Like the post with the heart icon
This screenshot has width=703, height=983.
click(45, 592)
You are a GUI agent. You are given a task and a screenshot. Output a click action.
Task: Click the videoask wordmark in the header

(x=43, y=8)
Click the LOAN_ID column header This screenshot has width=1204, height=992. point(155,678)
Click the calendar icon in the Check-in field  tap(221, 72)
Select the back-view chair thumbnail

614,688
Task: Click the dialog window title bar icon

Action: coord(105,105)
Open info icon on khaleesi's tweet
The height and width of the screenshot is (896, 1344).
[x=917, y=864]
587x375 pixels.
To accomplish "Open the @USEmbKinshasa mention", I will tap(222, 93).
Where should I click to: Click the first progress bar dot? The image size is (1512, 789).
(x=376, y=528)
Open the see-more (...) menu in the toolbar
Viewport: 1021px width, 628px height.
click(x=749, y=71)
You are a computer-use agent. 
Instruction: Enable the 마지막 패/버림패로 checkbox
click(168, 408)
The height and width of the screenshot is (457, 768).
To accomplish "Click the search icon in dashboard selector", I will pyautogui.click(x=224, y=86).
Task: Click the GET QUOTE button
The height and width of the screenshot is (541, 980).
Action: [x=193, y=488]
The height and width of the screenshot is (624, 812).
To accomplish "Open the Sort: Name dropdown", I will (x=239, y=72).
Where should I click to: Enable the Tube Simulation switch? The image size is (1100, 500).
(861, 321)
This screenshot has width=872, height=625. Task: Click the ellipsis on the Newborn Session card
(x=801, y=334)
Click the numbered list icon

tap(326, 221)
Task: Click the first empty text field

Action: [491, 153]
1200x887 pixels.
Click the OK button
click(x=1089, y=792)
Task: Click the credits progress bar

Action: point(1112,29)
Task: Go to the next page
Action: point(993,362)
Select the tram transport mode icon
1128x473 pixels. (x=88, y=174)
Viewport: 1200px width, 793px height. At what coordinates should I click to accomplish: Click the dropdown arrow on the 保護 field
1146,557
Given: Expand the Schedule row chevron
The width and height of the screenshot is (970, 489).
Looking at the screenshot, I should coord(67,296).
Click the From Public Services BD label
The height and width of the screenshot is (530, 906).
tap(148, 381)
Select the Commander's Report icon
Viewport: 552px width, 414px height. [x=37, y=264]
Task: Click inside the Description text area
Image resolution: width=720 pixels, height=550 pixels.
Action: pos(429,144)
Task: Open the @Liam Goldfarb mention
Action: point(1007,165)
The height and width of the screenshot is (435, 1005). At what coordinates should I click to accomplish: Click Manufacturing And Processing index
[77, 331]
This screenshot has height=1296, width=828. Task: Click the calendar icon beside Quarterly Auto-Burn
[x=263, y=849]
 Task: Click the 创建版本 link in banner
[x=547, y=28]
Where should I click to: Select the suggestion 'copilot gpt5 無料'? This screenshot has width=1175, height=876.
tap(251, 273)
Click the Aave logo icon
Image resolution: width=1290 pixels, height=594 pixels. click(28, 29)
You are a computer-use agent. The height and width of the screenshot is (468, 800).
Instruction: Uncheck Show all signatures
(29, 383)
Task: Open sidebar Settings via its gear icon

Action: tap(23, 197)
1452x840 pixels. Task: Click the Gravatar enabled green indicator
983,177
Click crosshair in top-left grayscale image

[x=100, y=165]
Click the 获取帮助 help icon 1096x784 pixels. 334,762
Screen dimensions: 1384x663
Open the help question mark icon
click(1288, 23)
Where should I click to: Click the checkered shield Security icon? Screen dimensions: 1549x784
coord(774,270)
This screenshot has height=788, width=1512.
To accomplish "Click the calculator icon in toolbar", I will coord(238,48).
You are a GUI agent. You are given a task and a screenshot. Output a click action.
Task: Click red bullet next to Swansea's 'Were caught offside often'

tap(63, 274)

▬▬▬▬▬▬▬▬▬▬

## Exercise goal
Starting from the line with "Given: Expand the Schedule row chevron" and ending with the final line of the data, quote every line exactly, both ends included.

## Exercise output
Given: Expand the Schedule row chevron
The width and height of the screenshot is (970, 489).
Looking at the screenshot, I should coord(67,296).
Click the From Public Services BD label
The height and width of the screenshot is (530, 906).
tap(148, 381)
Select the Commander's Report icon
Viewport: 552px width, 414px height. [x=37, y=264]
Task: Click inside the Description text area
Image resolution: width=720 pixels, height=550 pixels.
Action: pos(429,144)
Task: Open the @Liam Goldfarb mention
Action: point(1007,165)
The height and width of the screenshot is (435, 1005). At what coordinates should I click to accomplish: Click Manufacturing And Processing index
[77, 331]
This screenshot has height=1296, width=828. Task: Click the calendar icon beside Quarterly Auto-Burn
[x=263, y=849]
 Task: Click the 创建版本 link in banner
[x=547, y=28]
Where should I click to: Select the suggestion 'copilot gpt5 無料'? This screenshot has width=1175, height=876.
tap(251, 273)
Click the Aave logo icon
Image resolution: width=1290 pixels, height=594 pixels. click(28, 29)
You are a computer-use agent. The height and width of the screenshot is (468, 800).
Instruction: Uncheck Show all signatures
(29, 383)
Task: Open sidebar Settings via its gear icon

Action: tap(23, 197)
1452x840 pixels. Task: Click the Gravatar enabled green indicator
983,177
Click crosshair in top-left grayscale image

[x=100, y=165]
Click the 获取帮助 help icon 1096x784 pixels. 334,762
Screen dimensions: 1384x663
Open the help question mark icon
click(1288, 23)
Where should I click to: Click the checkered shield Security icon? Screen dimensions: 1549x784
coord(774,270)
This screenshot has height=788, width=1512.
To accomplish "Click the calculator icon in toolbar", I will coord(238,48).
You are a GUI agent. You are given a task and a screenshot. Output a click action.
Task: Click red bullet next to Swansea's 'Were caught offside often'

tap(63, 274)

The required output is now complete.